Essen

Damit die Karnevalsumzüge keine Terror-Ziele werden: Stadt Essen plant Barrieren gegen Lkw-Anschläge

Durch das neue Konzept sollen die Karnevalisten in Essen unbeschwert feiern können.
Durch das neue Konzept sollen die Karnevalisten in Essen unbeschwert feiern können.
Foto: Christof Koepsel/FUNKE Foto Services
  • Karnevalsumzüge stellen so genannte „weiche Terror-Ziele“ dar
  • Die Stadt Essen und die Polizei haben ein neues Sicherheitskonzept ausgearbeitet
  • So sollst du unbeschwert feiern können

Essen. Die Sicherheitsbehörden reagieren auf die neuen Methoden der jüngsten islamistischen Terroranschläge in Europa.

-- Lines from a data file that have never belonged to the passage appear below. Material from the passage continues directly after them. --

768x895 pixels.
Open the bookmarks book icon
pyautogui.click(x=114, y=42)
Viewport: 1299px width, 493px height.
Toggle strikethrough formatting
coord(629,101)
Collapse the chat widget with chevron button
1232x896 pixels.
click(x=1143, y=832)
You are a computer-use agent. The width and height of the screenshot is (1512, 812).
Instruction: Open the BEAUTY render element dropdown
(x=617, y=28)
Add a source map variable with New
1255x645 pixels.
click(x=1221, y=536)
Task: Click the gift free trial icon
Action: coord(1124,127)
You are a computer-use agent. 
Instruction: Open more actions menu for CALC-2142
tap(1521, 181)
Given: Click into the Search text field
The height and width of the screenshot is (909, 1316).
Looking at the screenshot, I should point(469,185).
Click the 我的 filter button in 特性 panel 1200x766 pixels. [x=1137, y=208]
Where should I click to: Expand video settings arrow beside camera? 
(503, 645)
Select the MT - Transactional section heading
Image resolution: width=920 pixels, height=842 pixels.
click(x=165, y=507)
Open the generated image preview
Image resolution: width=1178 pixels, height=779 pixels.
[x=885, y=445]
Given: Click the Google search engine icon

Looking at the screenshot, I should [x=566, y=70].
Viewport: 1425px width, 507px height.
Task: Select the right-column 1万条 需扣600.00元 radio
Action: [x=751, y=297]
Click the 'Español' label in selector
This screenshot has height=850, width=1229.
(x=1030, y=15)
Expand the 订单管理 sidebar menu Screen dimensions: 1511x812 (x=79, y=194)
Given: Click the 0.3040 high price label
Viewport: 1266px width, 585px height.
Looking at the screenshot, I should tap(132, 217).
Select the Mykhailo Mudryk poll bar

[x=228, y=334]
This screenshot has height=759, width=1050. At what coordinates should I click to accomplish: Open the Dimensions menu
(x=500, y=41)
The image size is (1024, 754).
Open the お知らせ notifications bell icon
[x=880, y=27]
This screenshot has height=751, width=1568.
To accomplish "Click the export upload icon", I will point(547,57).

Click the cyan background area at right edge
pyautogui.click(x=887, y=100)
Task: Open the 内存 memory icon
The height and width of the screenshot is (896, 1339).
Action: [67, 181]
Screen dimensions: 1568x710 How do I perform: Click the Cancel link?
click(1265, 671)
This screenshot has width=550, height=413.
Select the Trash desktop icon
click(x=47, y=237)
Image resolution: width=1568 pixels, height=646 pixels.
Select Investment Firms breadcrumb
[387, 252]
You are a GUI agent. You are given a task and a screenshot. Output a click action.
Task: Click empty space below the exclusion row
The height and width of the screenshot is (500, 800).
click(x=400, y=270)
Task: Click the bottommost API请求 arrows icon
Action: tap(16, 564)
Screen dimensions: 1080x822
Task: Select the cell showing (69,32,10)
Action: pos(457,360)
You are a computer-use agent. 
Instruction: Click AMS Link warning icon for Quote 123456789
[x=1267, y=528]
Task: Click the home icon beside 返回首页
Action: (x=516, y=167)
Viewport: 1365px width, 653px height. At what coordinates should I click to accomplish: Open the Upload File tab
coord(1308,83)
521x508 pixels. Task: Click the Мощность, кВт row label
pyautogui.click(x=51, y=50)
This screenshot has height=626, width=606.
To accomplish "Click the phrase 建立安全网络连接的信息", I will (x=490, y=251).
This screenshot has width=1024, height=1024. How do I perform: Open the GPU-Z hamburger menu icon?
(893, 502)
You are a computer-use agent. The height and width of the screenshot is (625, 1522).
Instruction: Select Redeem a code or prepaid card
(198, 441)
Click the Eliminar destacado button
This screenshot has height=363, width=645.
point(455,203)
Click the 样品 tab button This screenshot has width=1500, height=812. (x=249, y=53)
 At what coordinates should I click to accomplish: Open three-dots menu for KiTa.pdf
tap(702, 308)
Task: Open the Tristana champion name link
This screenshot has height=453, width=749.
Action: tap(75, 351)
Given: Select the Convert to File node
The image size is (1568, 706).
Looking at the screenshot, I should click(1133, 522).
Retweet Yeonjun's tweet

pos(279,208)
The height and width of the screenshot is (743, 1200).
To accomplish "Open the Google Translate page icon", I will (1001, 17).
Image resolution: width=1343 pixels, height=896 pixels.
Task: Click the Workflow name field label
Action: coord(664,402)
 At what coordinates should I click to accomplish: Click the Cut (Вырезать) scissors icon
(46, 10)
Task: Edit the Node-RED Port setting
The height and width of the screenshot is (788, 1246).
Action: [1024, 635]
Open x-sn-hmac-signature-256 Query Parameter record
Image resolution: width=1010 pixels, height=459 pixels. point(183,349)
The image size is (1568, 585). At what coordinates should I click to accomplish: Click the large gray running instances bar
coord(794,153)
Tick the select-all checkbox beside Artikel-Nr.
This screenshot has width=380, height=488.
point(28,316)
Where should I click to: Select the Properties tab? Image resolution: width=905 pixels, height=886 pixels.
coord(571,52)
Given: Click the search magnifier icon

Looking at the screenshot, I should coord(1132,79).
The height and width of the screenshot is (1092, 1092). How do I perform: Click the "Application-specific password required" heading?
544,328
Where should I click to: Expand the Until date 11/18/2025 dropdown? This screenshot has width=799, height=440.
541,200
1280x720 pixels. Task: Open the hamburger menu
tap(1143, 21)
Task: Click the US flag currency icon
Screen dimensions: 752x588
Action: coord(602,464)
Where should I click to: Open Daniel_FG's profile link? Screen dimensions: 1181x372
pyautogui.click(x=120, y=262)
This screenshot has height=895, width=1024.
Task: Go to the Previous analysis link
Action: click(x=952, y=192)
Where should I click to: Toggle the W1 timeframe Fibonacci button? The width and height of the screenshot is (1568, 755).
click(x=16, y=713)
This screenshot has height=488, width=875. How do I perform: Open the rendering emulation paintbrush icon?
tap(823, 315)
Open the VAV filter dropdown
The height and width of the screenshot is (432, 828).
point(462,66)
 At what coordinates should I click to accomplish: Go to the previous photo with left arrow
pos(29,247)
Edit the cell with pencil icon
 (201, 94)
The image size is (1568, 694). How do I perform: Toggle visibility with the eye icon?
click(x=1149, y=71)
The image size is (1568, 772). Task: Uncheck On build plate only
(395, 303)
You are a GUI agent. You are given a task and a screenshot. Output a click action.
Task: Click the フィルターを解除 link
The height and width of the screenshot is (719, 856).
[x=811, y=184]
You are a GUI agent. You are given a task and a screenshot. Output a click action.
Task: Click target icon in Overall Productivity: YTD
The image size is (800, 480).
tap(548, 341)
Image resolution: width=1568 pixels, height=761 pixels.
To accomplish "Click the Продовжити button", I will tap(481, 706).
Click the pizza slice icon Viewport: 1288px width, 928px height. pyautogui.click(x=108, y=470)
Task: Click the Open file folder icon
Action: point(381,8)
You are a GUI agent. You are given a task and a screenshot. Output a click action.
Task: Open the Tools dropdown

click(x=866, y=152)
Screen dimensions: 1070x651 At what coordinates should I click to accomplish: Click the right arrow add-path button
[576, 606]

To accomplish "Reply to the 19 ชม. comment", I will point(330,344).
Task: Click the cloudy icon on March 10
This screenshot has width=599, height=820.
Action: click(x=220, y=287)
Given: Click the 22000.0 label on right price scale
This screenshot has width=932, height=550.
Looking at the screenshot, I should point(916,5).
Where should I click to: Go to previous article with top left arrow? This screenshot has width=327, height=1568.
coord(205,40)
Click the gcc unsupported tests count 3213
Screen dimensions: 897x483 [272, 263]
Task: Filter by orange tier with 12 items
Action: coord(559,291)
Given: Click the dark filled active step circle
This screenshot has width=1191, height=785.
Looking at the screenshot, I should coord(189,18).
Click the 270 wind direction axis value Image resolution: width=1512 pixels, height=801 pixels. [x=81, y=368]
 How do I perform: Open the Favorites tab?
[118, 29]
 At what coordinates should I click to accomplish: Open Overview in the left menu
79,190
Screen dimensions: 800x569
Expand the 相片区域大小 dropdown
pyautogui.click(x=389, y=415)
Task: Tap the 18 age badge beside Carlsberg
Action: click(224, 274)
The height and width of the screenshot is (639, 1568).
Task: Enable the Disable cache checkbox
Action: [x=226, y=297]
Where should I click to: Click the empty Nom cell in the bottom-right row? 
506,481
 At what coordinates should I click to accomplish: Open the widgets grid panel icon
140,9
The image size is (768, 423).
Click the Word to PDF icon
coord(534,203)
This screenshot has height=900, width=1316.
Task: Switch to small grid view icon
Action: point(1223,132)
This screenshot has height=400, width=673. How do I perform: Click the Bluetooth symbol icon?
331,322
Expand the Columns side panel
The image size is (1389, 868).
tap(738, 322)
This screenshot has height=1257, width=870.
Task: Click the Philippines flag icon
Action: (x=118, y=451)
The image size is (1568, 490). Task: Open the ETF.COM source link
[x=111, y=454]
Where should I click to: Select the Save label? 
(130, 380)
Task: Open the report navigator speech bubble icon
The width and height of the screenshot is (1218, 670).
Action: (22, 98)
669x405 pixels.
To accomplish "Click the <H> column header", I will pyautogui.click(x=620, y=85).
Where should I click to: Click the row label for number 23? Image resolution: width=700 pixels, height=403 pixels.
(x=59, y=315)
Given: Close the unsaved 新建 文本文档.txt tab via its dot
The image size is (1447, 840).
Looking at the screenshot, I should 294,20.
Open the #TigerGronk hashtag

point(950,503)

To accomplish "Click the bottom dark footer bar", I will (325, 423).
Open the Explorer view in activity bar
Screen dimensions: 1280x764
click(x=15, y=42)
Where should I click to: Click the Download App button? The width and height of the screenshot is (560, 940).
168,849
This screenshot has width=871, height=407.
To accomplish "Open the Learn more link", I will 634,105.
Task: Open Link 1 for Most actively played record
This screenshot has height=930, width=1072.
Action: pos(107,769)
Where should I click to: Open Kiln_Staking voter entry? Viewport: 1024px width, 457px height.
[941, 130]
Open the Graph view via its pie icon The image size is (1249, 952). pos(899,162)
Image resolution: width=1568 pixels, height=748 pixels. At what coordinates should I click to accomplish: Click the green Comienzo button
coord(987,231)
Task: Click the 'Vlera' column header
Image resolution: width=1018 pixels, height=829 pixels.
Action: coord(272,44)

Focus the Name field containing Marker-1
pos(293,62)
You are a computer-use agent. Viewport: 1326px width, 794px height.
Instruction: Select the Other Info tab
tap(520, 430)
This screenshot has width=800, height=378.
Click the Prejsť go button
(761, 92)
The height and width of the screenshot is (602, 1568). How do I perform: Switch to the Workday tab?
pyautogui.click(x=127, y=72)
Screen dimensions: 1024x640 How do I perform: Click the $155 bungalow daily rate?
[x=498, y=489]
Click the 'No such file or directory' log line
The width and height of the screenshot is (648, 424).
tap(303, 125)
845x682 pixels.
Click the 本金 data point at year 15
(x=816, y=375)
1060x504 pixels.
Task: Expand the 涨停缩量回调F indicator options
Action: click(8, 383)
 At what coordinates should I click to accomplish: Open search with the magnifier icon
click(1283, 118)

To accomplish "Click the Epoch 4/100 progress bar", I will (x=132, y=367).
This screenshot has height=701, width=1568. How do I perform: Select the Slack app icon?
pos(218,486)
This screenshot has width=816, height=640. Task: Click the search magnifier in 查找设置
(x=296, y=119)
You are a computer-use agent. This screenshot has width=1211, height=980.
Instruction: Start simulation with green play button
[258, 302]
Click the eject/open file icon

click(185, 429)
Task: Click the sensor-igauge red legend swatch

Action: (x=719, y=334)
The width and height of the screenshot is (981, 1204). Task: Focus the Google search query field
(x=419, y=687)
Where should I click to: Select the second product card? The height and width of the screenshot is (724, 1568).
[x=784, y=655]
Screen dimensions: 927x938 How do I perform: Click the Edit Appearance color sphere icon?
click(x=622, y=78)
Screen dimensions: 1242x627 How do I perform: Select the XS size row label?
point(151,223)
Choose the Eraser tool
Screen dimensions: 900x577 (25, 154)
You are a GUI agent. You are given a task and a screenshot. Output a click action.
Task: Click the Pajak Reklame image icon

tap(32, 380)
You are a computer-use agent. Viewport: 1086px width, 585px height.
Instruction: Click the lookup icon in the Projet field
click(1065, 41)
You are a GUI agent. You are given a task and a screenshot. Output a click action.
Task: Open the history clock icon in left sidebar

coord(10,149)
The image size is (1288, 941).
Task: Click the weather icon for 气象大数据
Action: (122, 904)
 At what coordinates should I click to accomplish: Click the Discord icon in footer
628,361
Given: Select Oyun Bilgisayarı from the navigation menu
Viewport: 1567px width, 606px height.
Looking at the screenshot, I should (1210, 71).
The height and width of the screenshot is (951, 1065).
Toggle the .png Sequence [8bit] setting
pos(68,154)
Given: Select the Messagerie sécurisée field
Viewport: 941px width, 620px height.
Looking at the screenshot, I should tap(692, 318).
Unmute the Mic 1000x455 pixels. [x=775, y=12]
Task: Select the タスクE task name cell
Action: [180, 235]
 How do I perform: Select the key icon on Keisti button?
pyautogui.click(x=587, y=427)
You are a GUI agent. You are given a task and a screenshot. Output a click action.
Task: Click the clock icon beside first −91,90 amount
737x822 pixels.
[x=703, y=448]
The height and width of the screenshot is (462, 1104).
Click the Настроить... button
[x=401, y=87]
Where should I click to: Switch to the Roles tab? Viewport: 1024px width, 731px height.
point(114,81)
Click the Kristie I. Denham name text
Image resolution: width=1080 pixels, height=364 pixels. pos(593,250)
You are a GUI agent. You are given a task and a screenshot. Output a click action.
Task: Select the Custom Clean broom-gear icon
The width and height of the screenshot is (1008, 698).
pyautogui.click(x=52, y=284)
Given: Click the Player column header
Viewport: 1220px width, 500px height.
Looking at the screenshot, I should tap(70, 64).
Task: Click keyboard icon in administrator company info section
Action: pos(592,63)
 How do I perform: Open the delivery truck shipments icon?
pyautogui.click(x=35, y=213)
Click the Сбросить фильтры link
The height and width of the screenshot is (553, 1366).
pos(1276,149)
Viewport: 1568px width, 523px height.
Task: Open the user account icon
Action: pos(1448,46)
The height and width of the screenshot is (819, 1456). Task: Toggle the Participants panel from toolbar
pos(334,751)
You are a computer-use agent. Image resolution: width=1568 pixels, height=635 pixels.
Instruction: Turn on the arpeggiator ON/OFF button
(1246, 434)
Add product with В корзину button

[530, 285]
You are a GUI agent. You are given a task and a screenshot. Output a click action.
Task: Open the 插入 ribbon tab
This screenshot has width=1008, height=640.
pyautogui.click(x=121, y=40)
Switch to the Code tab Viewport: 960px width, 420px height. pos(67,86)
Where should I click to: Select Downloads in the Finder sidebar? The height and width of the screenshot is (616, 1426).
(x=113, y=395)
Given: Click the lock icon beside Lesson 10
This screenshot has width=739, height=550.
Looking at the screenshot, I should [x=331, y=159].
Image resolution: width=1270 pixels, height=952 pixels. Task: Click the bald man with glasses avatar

Das betrifft auch die Karmevalsumzüge in Essen. Die Stadt Essen hat gemeinsam mit der Polizei für die Großveranstaltungen ein neues Sicherheitskonzept ausgearbeitet, das am Montag vorgestellt wurde.

Dies wird für die Umzüge in Rüttenscheid, Kupferdreh, Freisenbruch, Werden, Heisingen und Frohnhausen gelten.

Zufahrten werden blockiert

Damit es nicht wie in Berlin zu einer Tragödie kommt, werden bei den Umzügen Zufahrten und Straßen mit Fahrzeugen des Amtes für Straßen und Verkehr und der Polizei blockiert.

Keine Personenkontrollen, keine „verbotenen Zonen“

Es wird jedoch keine „verbotenen Zonen“ geben, die nicht betreten werden dürfen.

Auch Personenkontrollen sind nicht vorgesehen.

Appell an Karnevalisten

Die Polizei und die Stadt Essen bitten jedoch darum, dass Karnevalisten keine großen Taschen sowie gefährliche Gegenstände zu den Umzügen mitnehmen.

Kamelle passen auch in kleine (Jute-)beutel.